On the season, Oden or Thompson, who’s missed time with injury throughout the season, haven’t played poorly. Maldonado is still one of the top players in the conference, averaging 14.0 points, 4.2 rebounds and 3.7 assists — using his 6-foot-7, 200-pound frame to back down every undersized guard/wings to headline one of the more unnatural, atypical offensive attacks in modern day 2023 basketball!
Reynolds, the team’s leading scorer, got off to a slow start, but had an 11-game stretch where he averaged 19.9 points on 49.4 percent shooting. But it was reported he was ruled out for the remainder of the season due to a concussion on Tuesday.
Wait, there’s more!
It reached a new low on Wednesday. According to 7220 Sports, Agbonkpolo, Anderson and Kyman — all three of their Pac-12 transfers — reportedly left the team, leaving eight active players against UNLV hours ahead of its contest against UNLV. They ultimately lost by 10, dropping to 7-16 on the season with a 2-9 conference record.
That begs the question: Can this season get any worse?
In a year where the Mountain West is having its best season in nearly a decade, Wyoming’s sunk. Their offense ranks just outside the top-100, but their defense has been swiss cheese after it was arguably a top-3 defense in the conference last year. It’s amazing how one player — Ike — could affect so much on that end; and, to his credit, he’s a very good individual and positional defender — one of the very best in the conference. So it’s understandable that they received a slight hit on that end, which have led to plenty of close losses.
The floor for the Mountain West is higher than it’s been in the past; but any negative outcome you could’ve imagined at the beginning of the year for Wyoming was nowhere near what the overall product could’ve spewed out.
It’s not common knowledge what the reasons were for the departures, and we may never know, but those on-top of the injuries only encapsulate how bad of a season it’s been for a program who was projected to be one of the best, bar none.
Wyoming is 0-10 in Quad 1 and 2 games, with six of its wins coming against Quad 3 and 4 opponents. Plus, six of their final seven games will be Quad 1 or 2 moves.
But Wednesday’s slippery slope felt unprecedented, at least in the modern-day era of the transfer portal.
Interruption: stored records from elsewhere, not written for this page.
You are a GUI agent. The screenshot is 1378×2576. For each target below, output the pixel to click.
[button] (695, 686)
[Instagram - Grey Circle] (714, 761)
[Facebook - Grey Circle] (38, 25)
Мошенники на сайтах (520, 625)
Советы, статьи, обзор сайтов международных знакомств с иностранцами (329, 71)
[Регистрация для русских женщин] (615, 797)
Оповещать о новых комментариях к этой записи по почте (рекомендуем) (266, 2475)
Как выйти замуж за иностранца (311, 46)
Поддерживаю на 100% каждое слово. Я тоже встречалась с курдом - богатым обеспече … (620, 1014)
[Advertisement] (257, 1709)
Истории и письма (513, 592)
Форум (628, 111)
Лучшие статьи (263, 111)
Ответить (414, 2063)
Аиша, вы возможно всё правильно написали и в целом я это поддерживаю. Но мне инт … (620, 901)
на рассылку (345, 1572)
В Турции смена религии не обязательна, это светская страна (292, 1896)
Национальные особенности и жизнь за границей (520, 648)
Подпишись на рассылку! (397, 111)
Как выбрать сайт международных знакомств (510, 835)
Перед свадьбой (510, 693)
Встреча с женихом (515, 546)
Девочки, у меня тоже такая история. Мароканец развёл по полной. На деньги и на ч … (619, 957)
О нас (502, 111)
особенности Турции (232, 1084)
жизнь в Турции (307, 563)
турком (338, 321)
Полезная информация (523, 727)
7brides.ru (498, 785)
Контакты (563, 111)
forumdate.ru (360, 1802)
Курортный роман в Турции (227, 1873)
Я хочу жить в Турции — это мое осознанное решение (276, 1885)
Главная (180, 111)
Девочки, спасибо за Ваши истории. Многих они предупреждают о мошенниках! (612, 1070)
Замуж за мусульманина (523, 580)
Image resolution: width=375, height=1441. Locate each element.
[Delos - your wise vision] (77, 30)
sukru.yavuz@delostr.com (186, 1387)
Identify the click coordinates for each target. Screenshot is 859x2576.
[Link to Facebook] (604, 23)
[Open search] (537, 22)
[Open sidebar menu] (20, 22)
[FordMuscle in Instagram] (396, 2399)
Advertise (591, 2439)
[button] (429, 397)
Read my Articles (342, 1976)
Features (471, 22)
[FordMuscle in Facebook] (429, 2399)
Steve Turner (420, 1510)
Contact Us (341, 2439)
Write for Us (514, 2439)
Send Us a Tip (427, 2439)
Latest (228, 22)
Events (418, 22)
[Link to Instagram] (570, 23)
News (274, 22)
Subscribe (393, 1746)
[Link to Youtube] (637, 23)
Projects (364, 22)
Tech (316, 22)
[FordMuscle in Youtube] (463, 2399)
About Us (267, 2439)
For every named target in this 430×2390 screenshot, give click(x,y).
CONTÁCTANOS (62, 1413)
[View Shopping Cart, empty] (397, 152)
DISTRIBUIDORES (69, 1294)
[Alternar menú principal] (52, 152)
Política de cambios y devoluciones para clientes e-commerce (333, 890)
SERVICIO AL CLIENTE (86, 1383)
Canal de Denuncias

It’s inevitable for rosters to shift from season-to-season, but to have the unfortunate luck of injuries and three players — one of whom was a top-4 scorer in Anderson — abruptly depart ultimately meant something deeper happened behind the scenes.
For Wyoming’s sake, let’s hope the rest of the roster stays in-tact throughout the rest of the season — health-wise — because there might not be another team in the Mountain West, let alone in college basketball, who can take another body blow to their roster.